Exercise task:
Answer these questions using the FixTalk text below.
(a) At what resolution and frame rate is the training data used?
(b) How much GPU memory does FixTalk require?
(c) In the ablation study, how is face shape affected when EMI is removed?

Article:
|---|
Collaborative mechanism of the two modules: EMI serves a preventive role by eliminating identity leakage in cross-driving scenarios, while EDI serves an exploitative role by extending the benefits of identity leakage observed in self-driven scenarios to cross-driving scenarios. The two modules are complementary and form a complete solution.

Loss & Training¶

The total training loss is: \(\mathcal{L} = \mathcal{L}_{\text{rec}} + \mathcal{L}_{\text{per}} + \mathcal{L}_{\text{adv}} + \mathcal{L}_{\text{dis}} + \mathcal{L}_{\text{d-mem}} + \mathcal{L}_{\text{align}}\)

Training data: VFHQ (16K+ high-quality speech clips) and MEAD (60 subjects × 8 emotional expressions), at 512×512 resolution and 25 fps. Both EMI and EDI are lightweight and plug-and-play in design.

Key Experimental Results¶

Main Results¶

Video-driven comparison (HDTF dataset):

Method	PSNR↑	F-LMD↓	FID↓	CSIM↑	NIQE↓	CPBD↑
DPE (GAN)	26.078	1.232	23.126	0.567	42.96	0.183
EmoPor (GAN)	26.827	1.413	26.329	0.493	29.88	0.178
EDTalk (GAN)	26.504	1.111	13.172	0.594	42.41	0.221
LivePor (GAN)	27.054	1.119	12.883	0.568	15.93	0.244
X-Por (Diffusion)	22.884	1.498	46.552	0.505	28.61	0.236
FYE (Diffusion)	23.441	1.513	42.681	0.544	18.36	0.247
FixTalk	27.164	1.093	12.715	0.613	13.44	0.282

Audio-driven comparison (MEAD dataset):

Method	PSNR↑	SSIM↑	M-LMD↓	F-LMD↓	Acc_emo↑	Sync_conf↑
SadTalker	19.042	0.606	2.038	2.335	14.25	7.065
AniTalker	19.714	0.614	1.903	2.277	15.62	6.638
Hallo (Diffusion)	19.061	0.598	1.874	2.294	18.69	6.993
EDTalk	21.628	0.722	1.537	1.290	67.32	8.115
FixTalk	22.382	0.743	1.314	1.215	68.25	8.009

Ablation Study¶

Configuration	Identity Preservation	Artifacts	Analysis
Baseline (no EMI+EDI)	✗ Severe identity change	✗ Visible artifacts	Validates problem existence
w/o EMI (EDI only)	✗ Face shape biased toward driver	✓ Artifacts reduced	EDI supplements details but does not resolve identity leakage
w/o EDI (EMI only)	✓ Identity well preserved	✗ Artifacts reappear	EMI resolves identity but does not supplement details
Full FixTalk	✓ Identity well preserved	✓ Artifacts eliminated	Two modules are complementary

FixTalk requires only 3.65 GB GPU memory and runs at 27.6 FPS, surpassing the real-time threshold of 25 FPS.
User study (20 participants): motion consistency 4.21, identity preservation 4.47, image quality 4.19 — leading across all metrics.

Key Findings¶

The root cause of identity leakage lies in the encoder's fourth-layer features \(f_4^d\), which jointly encode motion and identity information.
|---|
Data segment:
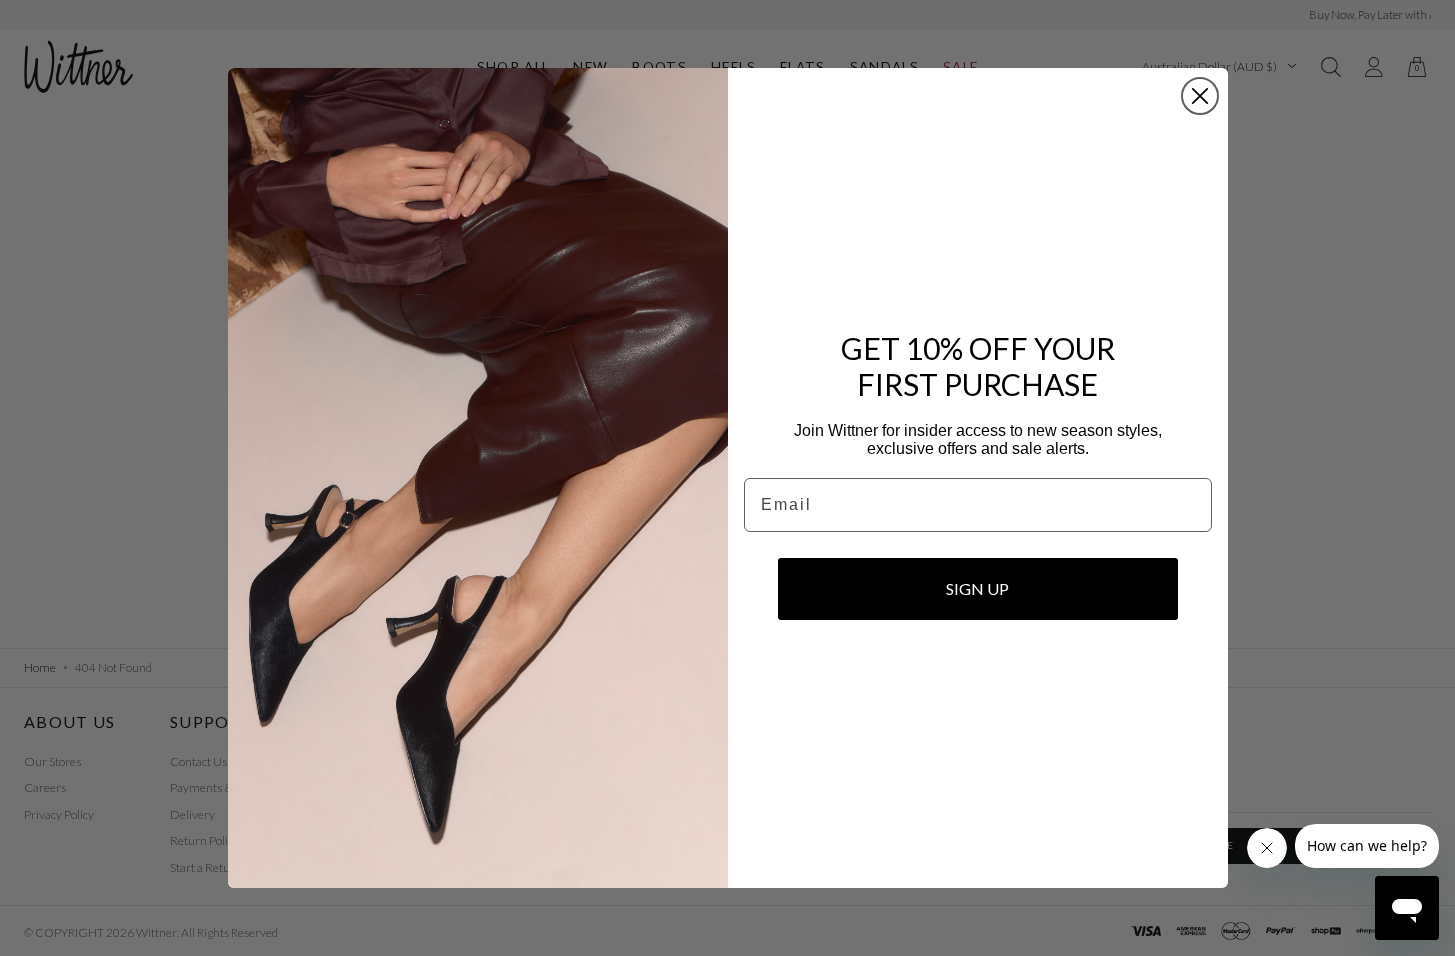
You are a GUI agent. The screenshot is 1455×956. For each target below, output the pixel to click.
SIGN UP (977, 588)
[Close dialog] (1200, 96)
|---|
Solution for this exercise:
(a) 512×512 resolution at 25 fps.
(b) 3.65 GB.
(c) Face shape is biased toward the driver.